### Source records
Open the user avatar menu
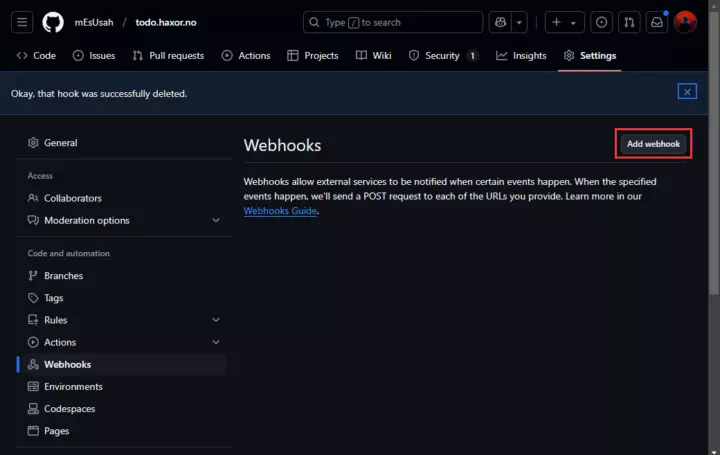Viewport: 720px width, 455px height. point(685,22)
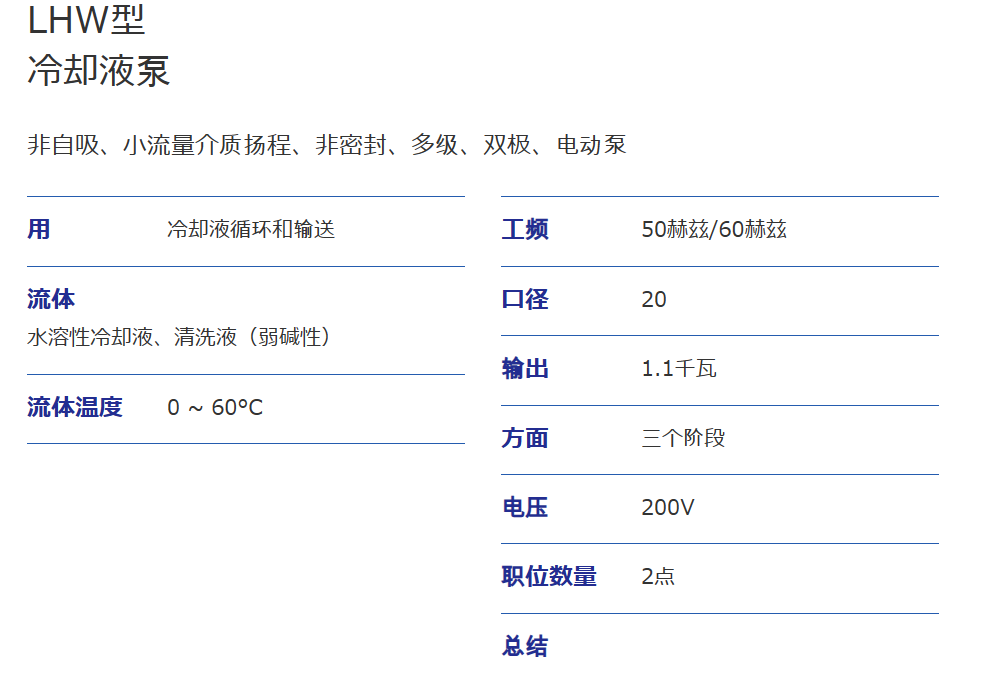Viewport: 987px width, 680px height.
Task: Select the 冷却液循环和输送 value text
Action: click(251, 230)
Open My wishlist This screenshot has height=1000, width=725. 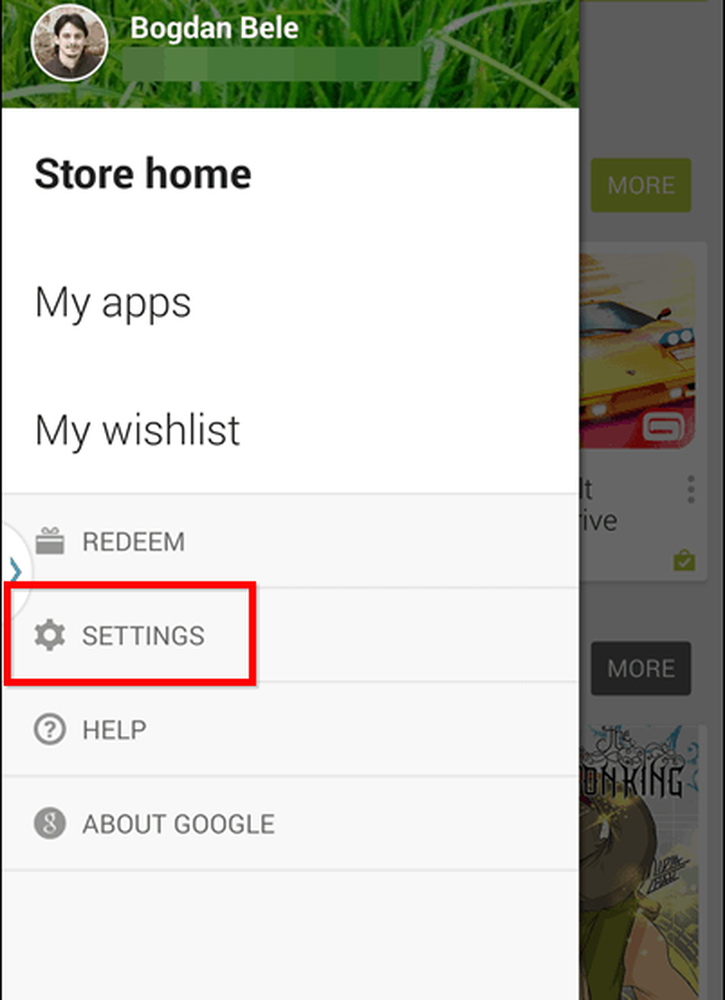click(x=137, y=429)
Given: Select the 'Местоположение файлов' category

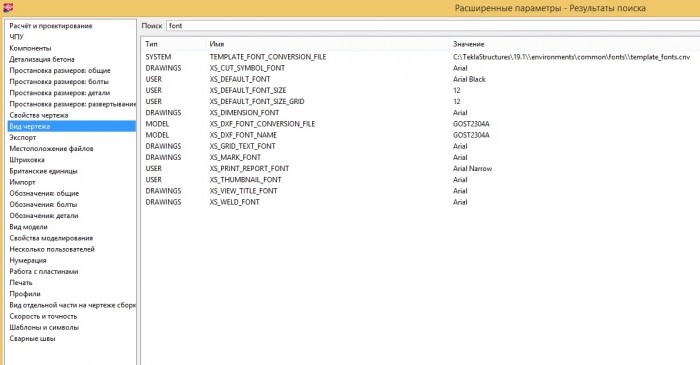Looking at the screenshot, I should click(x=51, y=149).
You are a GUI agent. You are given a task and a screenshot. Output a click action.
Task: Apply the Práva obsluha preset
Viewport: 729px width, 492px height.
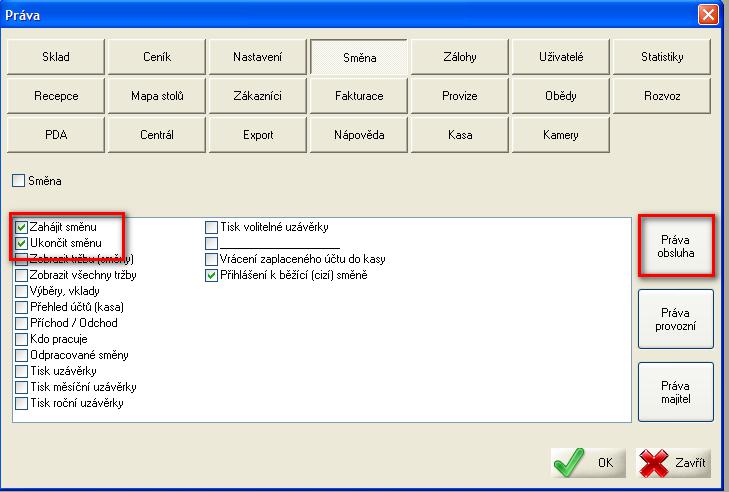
---
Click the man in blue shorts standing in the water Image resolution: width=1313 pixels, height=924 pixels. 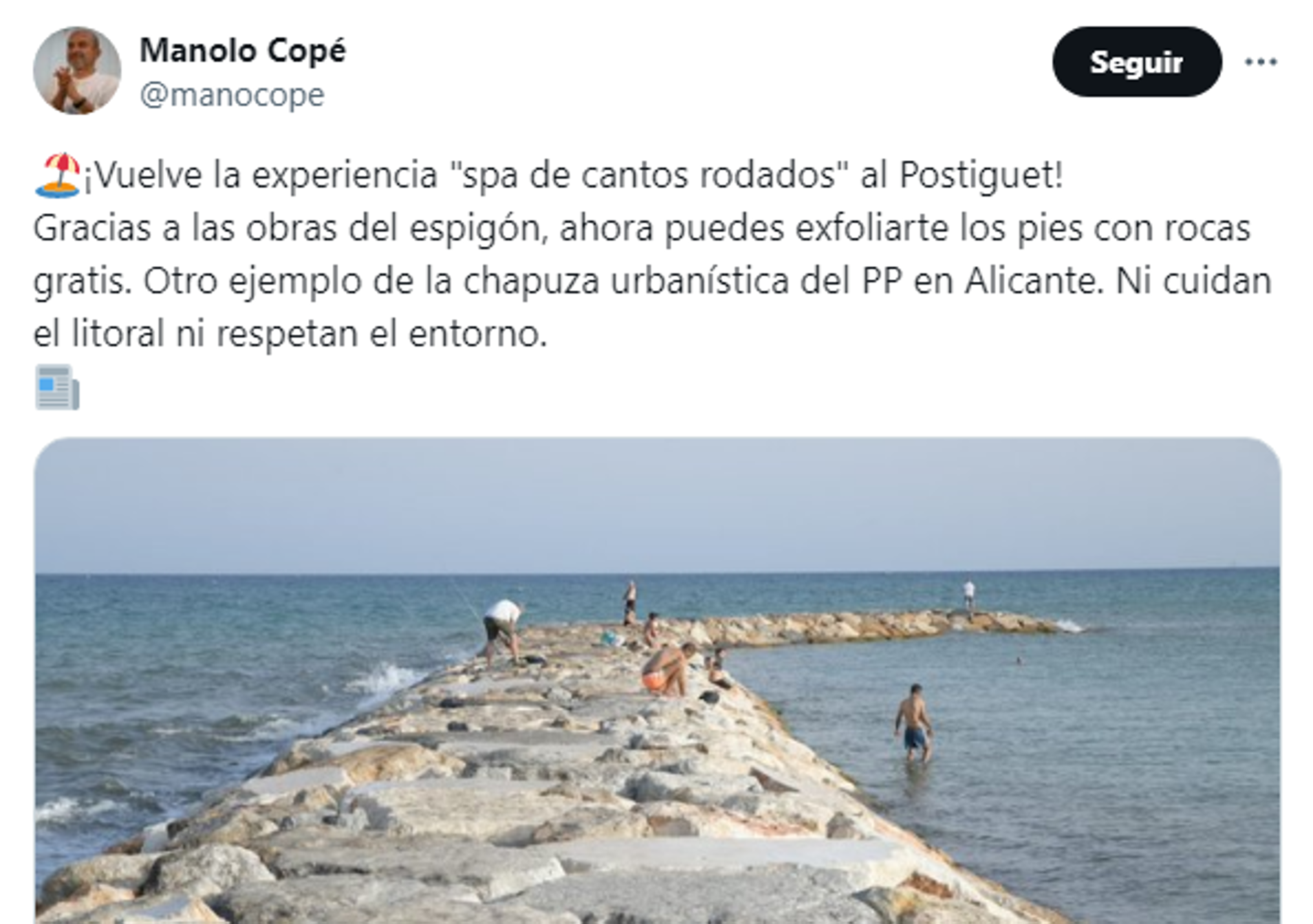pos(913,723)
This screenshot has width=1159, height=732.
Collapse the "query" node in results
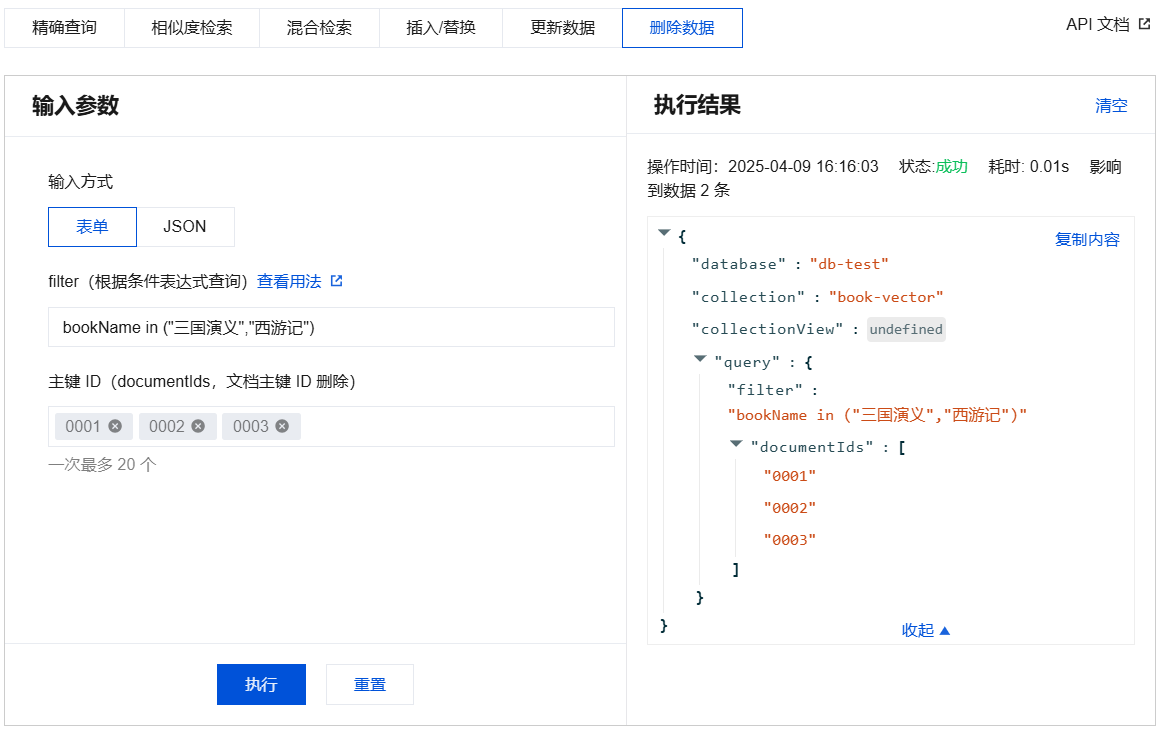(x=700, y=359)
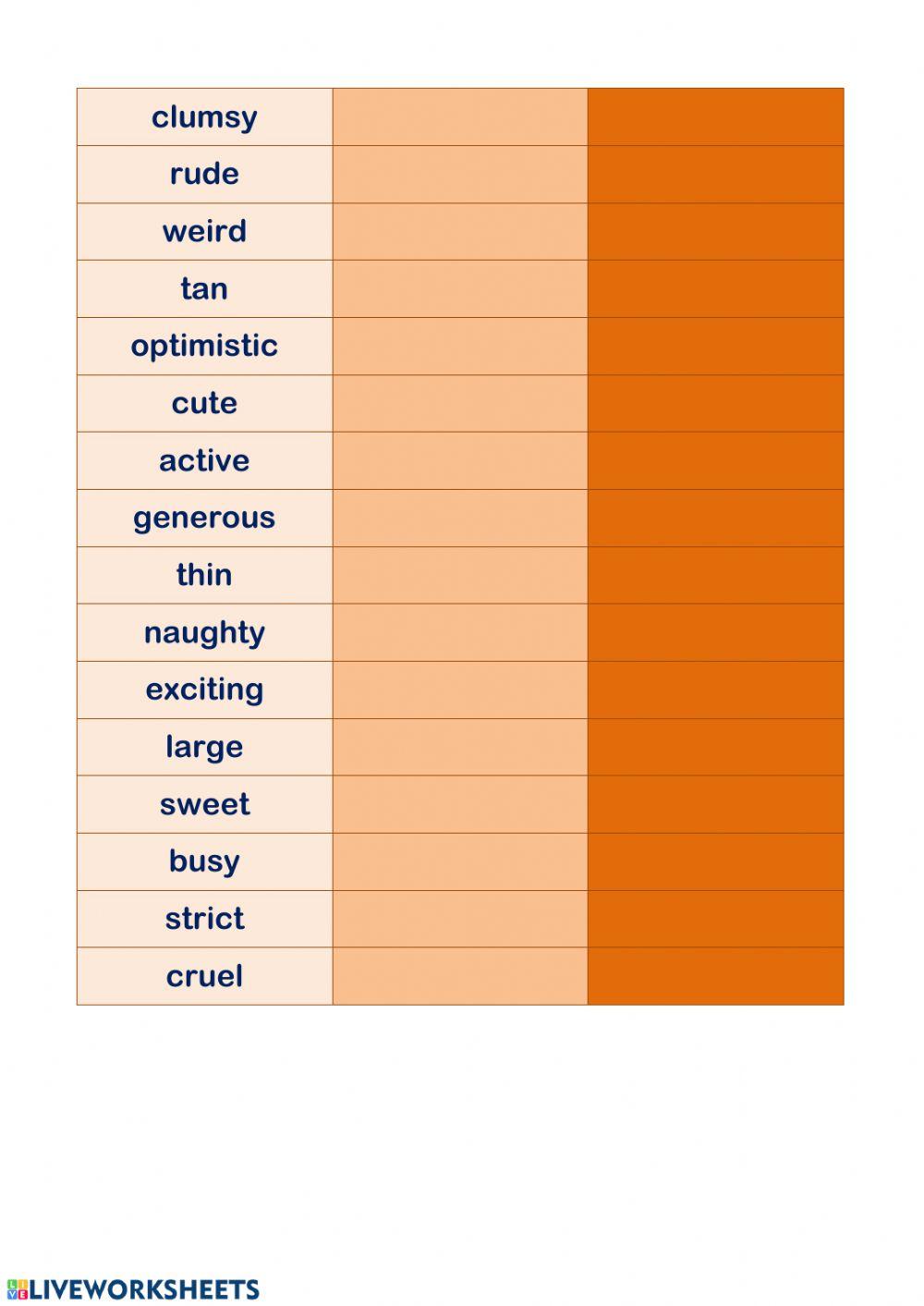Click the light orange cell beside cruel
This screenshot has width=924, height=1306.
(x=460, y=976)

### The problem
Whatever else the listing above holds, retype exactly only the lines from the one containing "You are a GUI" to the one containing "Viewport: 729px width, 492px height.", both ends kept.

### Solution for this exercise
You are a GUI agent. You are given a task and a screenshot. Output a click action.
Task: Apply the Práva obsluha preset
Viewport: 729px width, 492px height.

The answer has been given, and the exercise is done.